Slay Queen
A Debut YA Thriller About the World of Black Gamers
Every day, the world spotlights Kiera’s race.
It can be annoying, like when people constantly ask her to weigh in on dreads or cultural appropriation, since she’s one of only a handful of black students at her suburban Seattle school. Or when her boyfriend, Malcolm, insists that the only acceptable future plan requires them each to attend historically black universities.

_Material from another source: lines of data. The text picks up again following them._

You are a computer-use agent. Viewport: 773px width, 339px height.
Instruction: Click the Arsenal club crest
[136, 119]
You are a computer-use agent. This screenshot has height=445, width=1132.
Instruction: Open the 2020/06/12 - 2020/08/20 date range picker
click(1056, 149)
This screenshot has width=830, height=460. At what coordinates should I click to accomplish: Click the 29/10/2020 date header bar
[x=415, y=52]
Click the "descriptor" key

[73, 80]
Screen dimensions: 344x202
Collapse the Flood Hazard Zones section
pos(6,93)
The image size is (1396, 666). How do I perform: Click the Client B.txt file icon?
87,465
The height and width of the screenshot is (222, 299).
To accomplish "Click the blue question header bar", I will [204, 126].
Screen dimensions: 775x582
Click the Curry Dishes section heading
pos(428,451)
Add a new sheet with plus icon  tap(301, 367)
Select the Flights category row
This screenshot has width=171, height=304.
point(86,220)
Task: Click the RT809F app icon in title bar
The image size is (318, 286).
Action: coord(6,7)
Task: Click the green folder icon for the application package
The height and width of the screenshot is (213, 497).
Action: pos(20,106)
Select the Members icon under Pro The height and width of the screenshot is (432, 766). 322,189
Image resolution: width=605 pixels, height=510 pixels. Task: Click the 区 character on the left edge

It can also be a relief, when she SLAYs.
SLAY is an online multi-player battle arena designed explicitly for black gamers. Costumes, duel cards, maps, and powers all draw from black cultures across the globe. When Kiera dons her virtual-reality headset, gloves, and socks and becomes Emerald, what pops up dazzles her.
“Everyone’s configured their characters to be different shades, from Zendaya to Lupita, and I am living for it,” she thinks, early on in Brittney Morris’ young-adult novel SLAY. “There’s forehead jewelry and face paint, flowers, feathers, beads, glitter, Afros the size of small vehicles and braids as long and thick as pythons. I spot dashikis, Mursi lip plates, otjize clay, Ulwaluko blankets, Marley twists, Michael Jackson’s glove, and a man in a purple cape twice as tall as me in the front row who’s trying a little too hard to be Prince.”
Kiera doesn’t just play, though. She created and developed SLAY, and moderates it with the help of a fellow gamer she knows only as Cicada. She’s kept her role a secret from everyone, including her family and Malcolm. But when one teen-ager kills another over in-game currency, suddenly SLAY is hot news.
That gives debut author Morris the opportunity to make SLAY both a gaming-themed thriller and a compulsively-readable exploration of the many facets of black culture. You’d be hard-pressed to find a more enjoyable primer on the breadth and depth of black opinions and experiences.
Morris’ novel nimbly compares Kiera’s world with those of her sister, her boyfriend, her fellow gamers, and her white friends. Kiera rolls her eyes at sister Steph’s dinner-table lectures on AAVE and Martin Luther King. She wonders what will happen to her and Malcolm if she dares choose Emory over Spelman. She watches with horror as television talking heads dissect SLAY, which they unthinkingly attribute to an unnamed male developer. “Frankly, I’m offended by the silence of this mysterious developer, Emerald,” sniffs one TV host. “He’s the one we should be tracking down and demanding answers from.”
While there are serious issues at hand, Morris also leavens the story with her name-checks in the game, which features black icons like Langston Hughes and Louis Armstrong but also funny cultural touchstones like That One Auntie’s Potato Salad, “you know, that auntie who’s not allowed to bring food to the cookout unless it has a price tag on it. … I’ve seen all kinds of things in Auntie Tina’s–raisins, almonds, grapes, pickles, peas and avocado chunks.”
And while Kiera must defend her beloved online respite from lawsuit threats and menacing trolls, most importantly, she defends her space. SLAY explodes the idea that there’s only one way to tell a population’s story.
“I think I love SLAY so much because we’re a mutually empathetic collective,” Kiera says. “As we duel, as we chat, there’s an understanding that ‘your Black is not my Black’ and ‘your weird is not my weird’ and ‘your beautiful is not my beautiful,’ and that’s okay.”